Phillip Koo: Kambiz, that was a great summary. Lots of interesting points here. I think one highlight was the fact that the time interval in between lutetium and radium actually didn't matter. I think a lot of times physicians might think it's better to wait before you start it, but this is showing us that there's no difference whether you wait or not.
Kambiz Rahbar: Yeah, actually, I think in this particular case we have patients at a very late stage of disease. I think these results show that, as you say, we shouldn't wait because these patients are at a very risky situation and we want to prolong their life, so it is important to act.
Phillip Koo: Yeah, you're right. These are heavily pretreated, sick patients, time is very important. Then the other interesting finding is those who received more radium doses tend to do better, which makes sense for multiple levels. But if they get tolerate it, I think it's giving us the message that they should keep receiving those radium doses if appropriate. It's interesting, you're seeing lutetium, Pluvicto, being moved earlier and earlier. Now we see resurgence in data around radium with the PEACE-3 data that was presented last year, so a really exciting time for radiopharmaceuticals. I know the question about sequencing is very, very complicated. What advice do you have for nuclear medicine physicians, urologists, med-oncs who are managing these patients with regards to sequencing?

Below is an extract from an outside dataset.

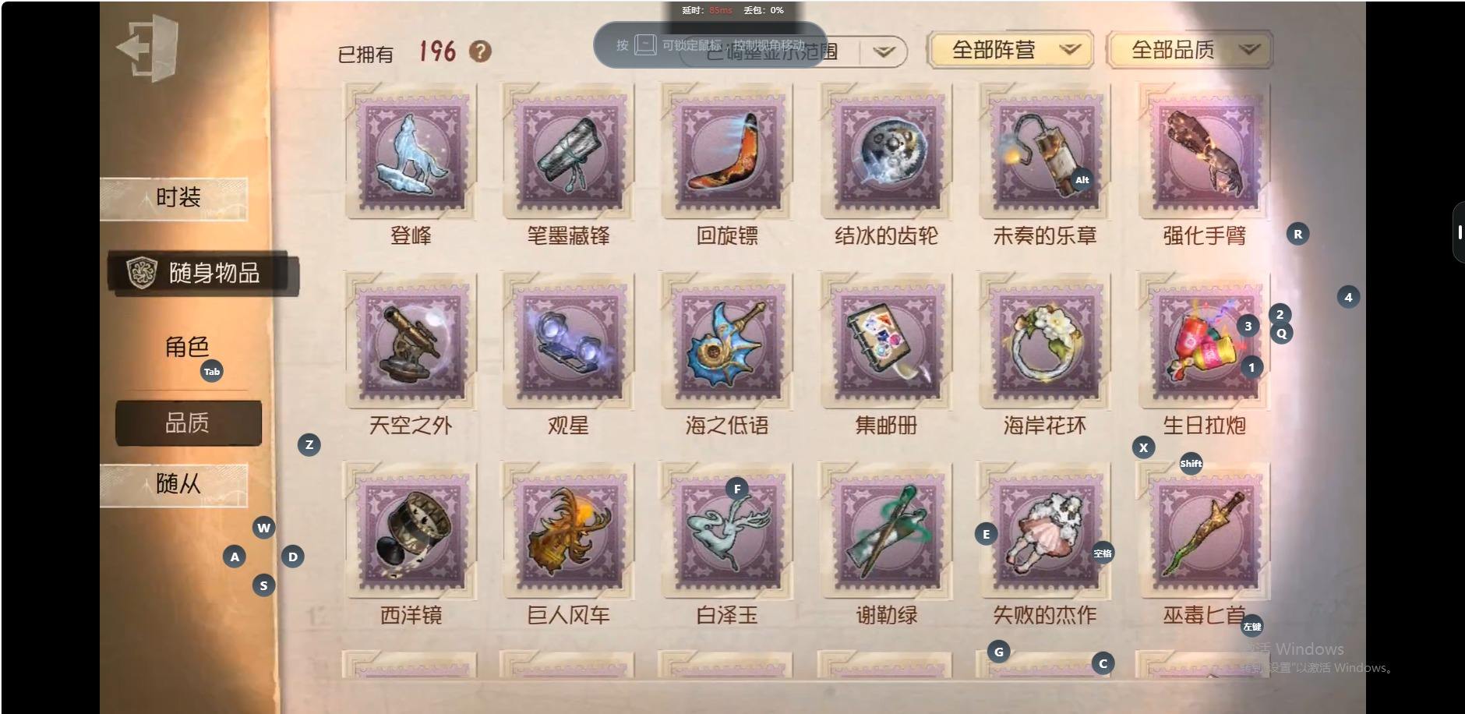Select the 海岸花环 wreath thumbnail
This screenshot has height=714, width=1465.
(x=1045, y=340)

Kambiz Rahbar: Actually, at the moment we are talking about, as you already said, earlier treatment with radiopharmaceuticals. We had a change after ERA-223 that patients and doctors were cautious giving radium-223. After PEACE-3, we know that in selected patients, radium-223 in combination with enzalutamide can prolong survival significantly. I think at the moment we are at a point that we should say we shouldn't just listen to labels. We have to look intra-individually in patients and select the right therapy for the right patient. For example, at the beginning of mCRPC, we have now radium-223, which is approved, and we have also lutetium-177-PSMA-617, which is approved at that stage. We should look at the patient. We need the scans, PET scan and bone scan, to decide which therapy will be the better therapy for the patient. I think we have to go to patient-centered therapy decision-making and not just look at labels, "Now we give lutetium, now we give radium." I think we have to do it in a better manner. We know now that RaLu and LuRa work both way around and this is the direction we have to go.
Phillip Koo: I think that's great. As you mentioned, the safety piece perhaps needs to be on a case-by-case basis, but it is safe and efficacious. I think you're right, all these therapies, now that they're widely available and across the whole spectrum, not the whole spectrum, but it's our job to personalize the treatment and also make sure patients who are eligible receive both drugs, which again, have been proven to show improved overall survival. Any last comments that you have for us, Kambiz?
Kambiz Rahbar: I think we should look forward. Probably in the future we will have new radiopharmaceuticals. This is just the beginning. We have two approved radiopharmaceuticals for prostate cancer at the moment. In the future, maybe more. I think sequencing these radiopharmaceuticals with chemotherapy and with androgen deprivation therapy androgen receptor targeted therapies is very important, and I think this is the future we are looking at and I'm very excited towards that.
Phillip Koo: Thank you very much, Kambiz.
Kambiz Rahbar: Thank you. Thank you, Phillip.